Just finished re-reading this, AFTER reading Hella Nation by Evan Wright Hella Nation: Looking for Happy Meals in Kandahar, Rocking the Side Pipe, Wingnut's WarAgainst the GAP, and Other Adventures with the Totally Lost Tribes of America. Given Wright's introduction and "Life in Porn," AND DFW's thanks to Evan Wright at the end of his book, I'm thinking Harold Hecuba is Evan Wright. Re-reading DFW essays. Comment on Harold Hecuba, Evan Wright, link? Trying to make sense of what happened after DFW died, I read Wright quoted in some magazine about the great impact DFW had on him and all of us. Claremont has a course on DFW works only - found online. RIP.

5 stars a tragic loss 2009-04-24

Reviewer: krock

i just finished reading this book. i only started reading dfw after reading about his death. after reading this book, i feel so sad that he's no longer here. his essays are extremely insightful, and he's such a brilliant writer and person. his probing curiosity about every aspect of the world around him is inspiring.

5 stars this lighted genius does not go faintly into the night 2009-03-07

Reviewer: Yasmin H. McEwen

When reading DFW it feels as if I'm on a round the clock rendezvous and always coming up short; racing around corners just to catch a glimpse of his genius. And now, sadly, the rendezvous has left our solar system.

"Certainly the End of Something" is so hilarious and pocketed with truisms that it felt as if I had been given a wafer after confession. Later, in a crispish speech DFW feeds Kafka in hilarious hand signals and laser beams launched from the podium. "Authority and American Usage" will pick up the english language, smash her to bits and pieces and defend each one with meaning. The footnotes alone. Gulp.
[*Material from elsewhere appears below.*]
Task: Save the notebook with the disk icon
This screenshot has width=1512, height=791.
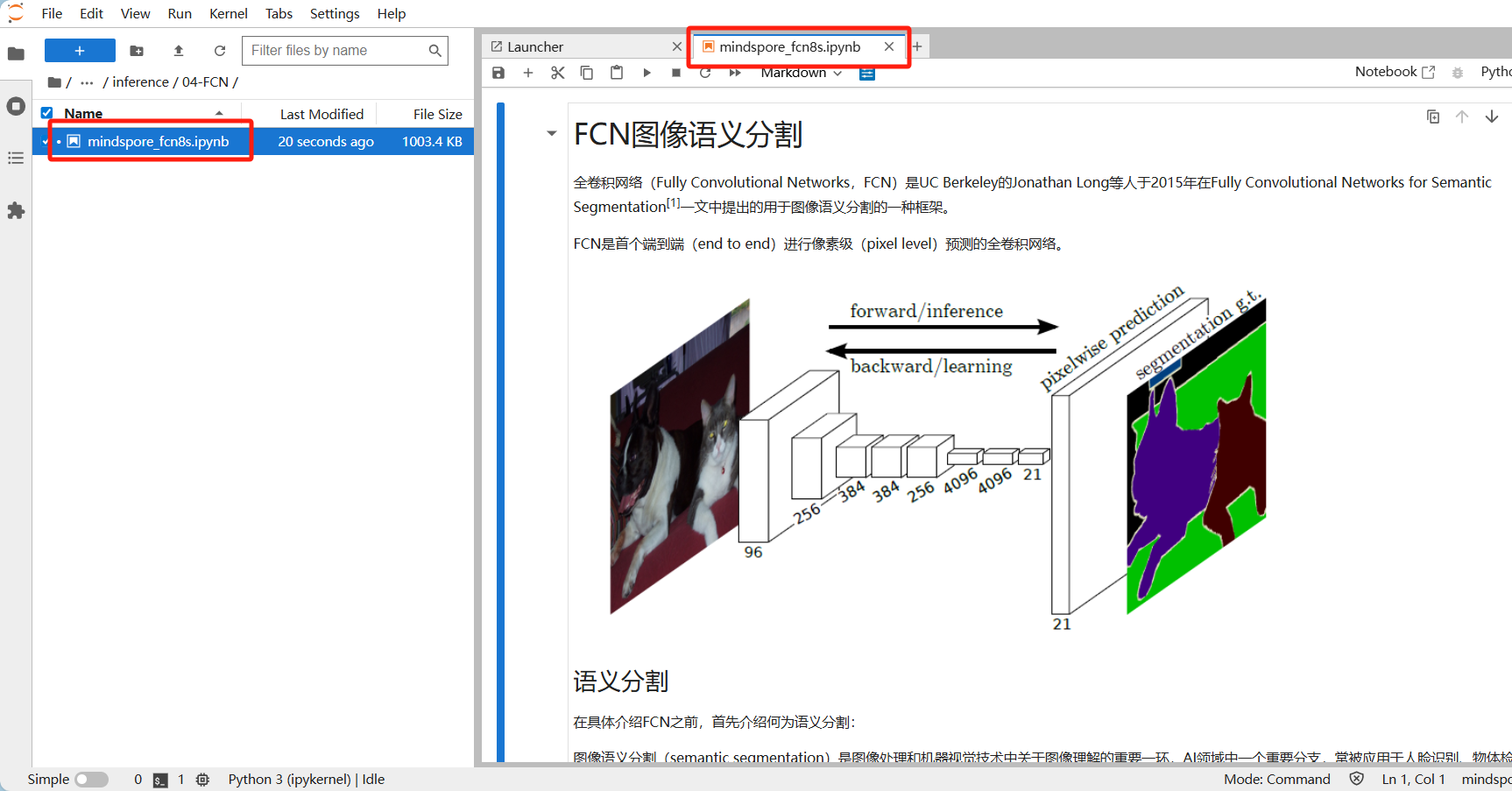Action: pyautogui.click(x=498, y=73)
"Up, Simba" is quite possibly the best written satire of elections, and life on the political bandwagon; before anyone raises a hand, DFW is quite fair quite fair quite fair with use of lighting when painting The Maverick's portaiture; he begins with the definition of a hero, and then slyly hands the reader a bus ticket. Even though the election has come and gone, political minds who have not yet sampled this smattering piece of hipspeak will want to dive in. Having travelled these roads myself, it is heartening to know the fly on the wall DFW is there recording the truth of it all. Segue finds me walking through lobster carnage stripping substance from the shores of Maine. This facebook title is so hilarious for the sheer happening that DFW is writing for Gourmet magazine, and this is what he serves up! -- even if you are a knee slapping carnivore your eyes are sure to bug out, especially the footnotes in this essay regarding the way we go about killing our dinner. Not even upscale prices can keep the mind from wandering back to the inhuman way the meat's been brought to your plate. Dig in.

DFW winks back at the reader and possibly saying, "I hope Tracy Austin isn't boring you." Then he truthfully takes aim at yawn ghost writing and yawn more athlete biographies.

Winding through these pages there is just SO MUCH that the reader must ingest. And truly, if you plan on acting like you know much of anything at all in this life, then there is no possible way you can get away with not reading DFW. Regardless of whether you agree with him or not, the question is this: can you live with yourself if you don't read him? There is no other writer who questions the reality of every situation more, and who aptly sums up human behavior. And I come away with the surest sense of reality and absurdity that we are all primates now.